There is no question, he says, that we have some "quite serious" workforce shortages in mental health: "The consultant vacancy rates nationally run at something between 12 and 14 per cent, so it is quite a serious problem. And a huge amount of work is going into solving that: increasing training places for more junior doctors, international recruitment - the retention of junior doctors once they get into training. We have funded the Royal College to do some studies on why junior doctors choose to leave, so that we can something about that. We funded them to do a study of doctors who are thinking of retiring so that we can understand how they might be encouraged to stay."
On the BBC's Your NHS day, "more money for mental health" was voted as the eighth most important priority out of a list of 12. Was he disappointed?
"Well obviously the other priorities are important as well, so I wouldn't want to try to undermine their importance - it is a question of making sure that people think of mental health as well.
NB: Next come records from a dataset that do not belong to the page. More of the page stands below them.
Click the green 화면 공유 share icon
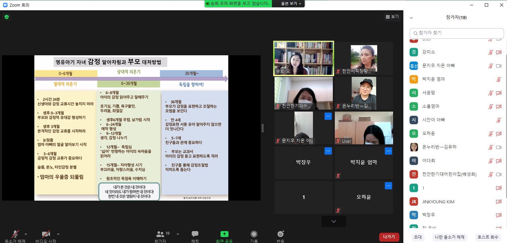The image size is (507, 243). (x=224, y=234)
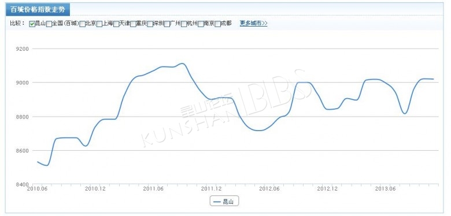The width and height of the screenshot is (451, 216).
Task: Click the 2012.12 x-axis label
Action: click(327, 189)
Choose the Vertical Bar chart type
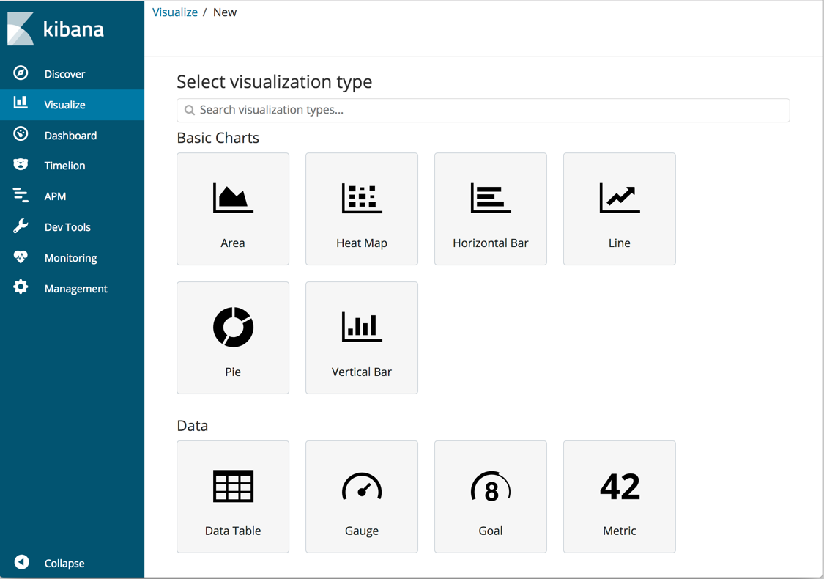The height and width of the screenshot is (579, 824). tap(361, 337)
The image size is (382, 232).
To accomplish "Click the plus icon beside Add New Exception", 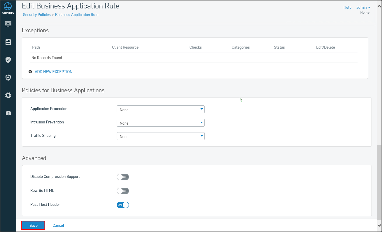I will pyautogui.click(x=30, y=72).
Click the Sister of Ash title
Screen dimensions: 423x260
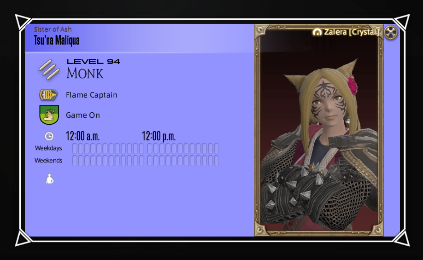53,29
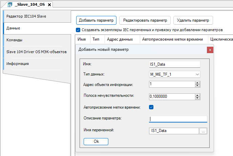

I was very pleased that it was on the list and pleased that it didn't finish at the bottom of the list - I would have like it if it was a bit higher but some of the categories weren't mutually exclusive, so one of the reasons why we need more money for better mental health care is that we want to be able to have nicer wards and better settings where people can recover from illness, and more staff. So some of things that people voted for would have been helpful for mental health too."
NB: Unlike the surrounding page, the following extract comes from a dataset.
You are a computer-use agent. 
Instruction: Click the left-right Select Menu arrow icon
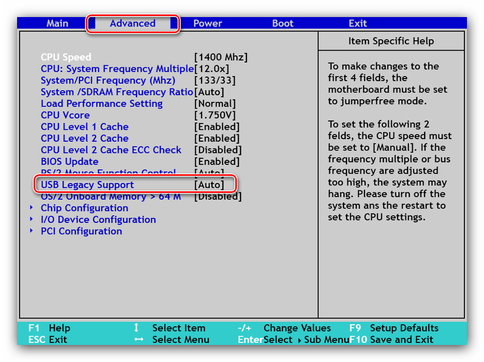point(138,340)
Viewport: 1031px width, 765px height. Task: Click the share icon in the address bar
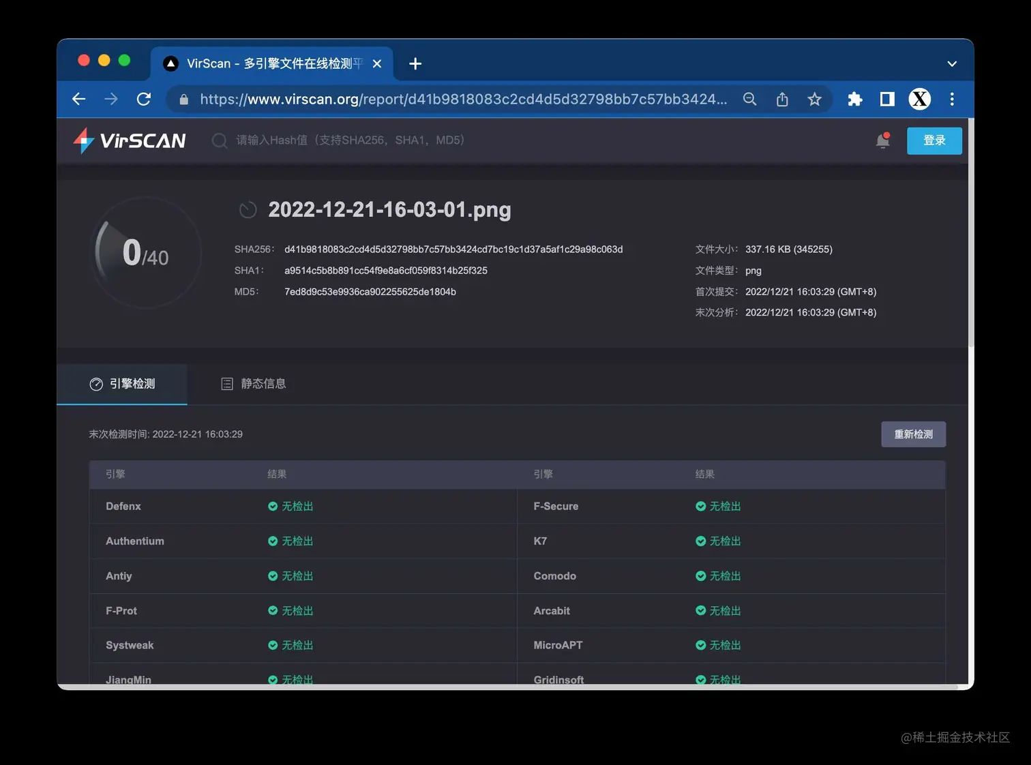(782, 99)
One of the most important things that has happened in mental health in the last seven years, he says, was its inclusion as one of the three clinical priorities in the NHS Plan. "When I think back to when I was starting out in psychiatry as a junior doctor just under 20 years ago, it would have been inconceivable then that a government putting together its top priorities for the NHS would have chosen mental health. That is a fantastic step forward for us. And those kind of top level confirmations of the status of the importance of mental health do influence people, and gradually contribute to breaking down prejudice and marginalisation."
What is he most proud of?
"There is the national suicide prevention strategy which we have never had in this country before, and that is going to be launched soon. We are working on measuring mental health service performance which will make the assessment of the quality of care more relevant to both people's lives and what staff feel they do well. That will be a revolution in the system. There is the National Institute for Mental Health, which will be the main vehicle for delivering service change on the ground, and that's entirely new, so that's a very exciting development for us. And there's the £30 million for refurbishment that the government agreed to last year, which is still going into patient's wards - there has never been specific initiative like that before."
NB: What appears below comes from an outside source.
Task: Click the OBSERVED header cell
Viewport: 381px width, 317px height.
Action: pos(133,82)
But the main thing, which he believes "has had the most profound effect", is the inclusion of mental health in the NHS Plan: "The plan was just being put together when I came into post - I would like to think that I contributed to getting mental health in it. But also into the content of it, so that in the NHS Plan we outlined new clinical services which brought with them new money. And they were quite a radical re-shaping of services to solve some of the problems that have plagued mental health care for quite a long time, strengthening community care - very much to create a modern mental health system, in the community and in wards, supporting the most vulnerable people, giving quick access to people who have got urgent needs."
The new teams and services which are coming through as a result of the NHS Plan are, he says, "very much supported" by patient and service users groups: "And I think that for me was a clear message that we have got it right in relation to solving the problems that they perceive, and that is very gratifying."
In the next few years, he says, once all of the services and changes have come through "we will have a quite different mental health service" to the one that we had when he started: "Now I don't want to claim all the credit for that but I hope that my contribution was important."